Especialistas destacam que muitas irregularidades poderiam ser resolvidas de forma mais rápida se o trabalhador procurasse orientação logo nos primeiros sinais de descumprimento da legislação, evitando o agravamento do problema e a perda de documentos ou provas importantes.
Quais são os direitos mais frequentemente discutidos?

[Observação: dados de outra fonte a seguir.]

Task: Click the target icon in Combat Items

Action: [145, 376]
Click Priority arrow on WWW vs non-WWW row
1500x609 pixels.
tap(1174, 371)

A Consolidação das Leis do Trabalho (CLT) e a Constituição Federal asseguram uma série de garantias aos trabalhadores, entre elas:
- registro em carteira;
- pagamento de salário em dia;
- férias remuneradas acrescidas de um terço;
- 13º salário;
- depósitos do FGTS;
- horas extras;
- adicionais de insalubridade, periculosidade e trabalho noturno, quando aplicáveis;
- aviso-prévio;
- verbas rescisórias;
- descanso semanal remunerado e intervalos durante a jornada.
Embora esses direitos sejam amplamente conhecidos, especialistas apontam que ainda são comuns situações envolvendo jornadas excessivas, ausência de registro, descontos indevidos, assédio moral e falhas no pagamento das verbas rescisórias.
Onde o trabalhador pode buscar orientação?
Quando surgem dúvidas ou indícios de irregularidades, existem diferentes alternativas de atendimento. Dependendo da situação, o trabalhador pode procurar o sindicato da categoria, órgãos de fiscalização, o Ministério Público do Trabalho (MPT) ou recorrer à Justiça do Trabalho.
Também é recomendável reunir documentos como holerites, cartões de ponto, extratos do FGTS, contrato de trabalho e registros de conversas que possam auxiliar na comprovação dos fatos.
Como funciona a Justiça do Trabalho?
Campinas abriga a sede do Tribunal Regional do Trabalho da 15ª Região (TRT-15), responsável pelo julgamento de processos trabalhistas de centenas de municípios do interior paulista.
Em regra, uma ação trabalhista começa com o ajuizamento da reclamação, seguida por uma audiência de conciliação. Caso não haja acordo entre as partes, o processo segue para a produção de provas, análise judicial e eventual sentença. Dependendo do caso, ainda é possível a apresentação de recursos antes da fase de execução, quando ocorre o pagamento dos valores reconhecidos pela Justiça.
Atenção aos prazos
Outro ponto importante é o prazo para ingressar com uma ação trabalhista. Em regra, o trabalhador pode ajuizar a ação em até dois anos após o encerramento do contrato de trabalho e pleitear direitos referentes aos últimos cinco anos do vínculo empregatício, conforme previsto na legislação.
Por esse motivo, especialistas orientam que eventuais irregularidades sejam avaliadas o quanto antes, evitando a perda de direitos em razão do decurso do tempo.
Informação é a melhor forma de prevenção
Em uma cidade com forte atividade econômica como Campinas, conhecer os direitos trabalhistas é uma forma de prevenir prejuízos e agir rapidamente diante de possíveis irregularidades.
Quando houver dúvidas sobre rescisão contratual, pagamento de horas extras, depósitos de FGTS, acidentes de trabalho, assédio ou qualquer outra questão relacionada à relação de emprego, buscar orientação de um advogado trabalhista em Campinas pode ser importante para avaliar a situação, esclarecer os direitos previstos na legislação e indicar os caminhos jurídicos mais adequados para cada caso.
Além do acesso à Justiça do Trabalho, a informação continua sendo uma das principais ferramentas para que trabalhadores e empregadores mantenham relações de trabalho mais seguras, transparentes e em conformidade com a legislação.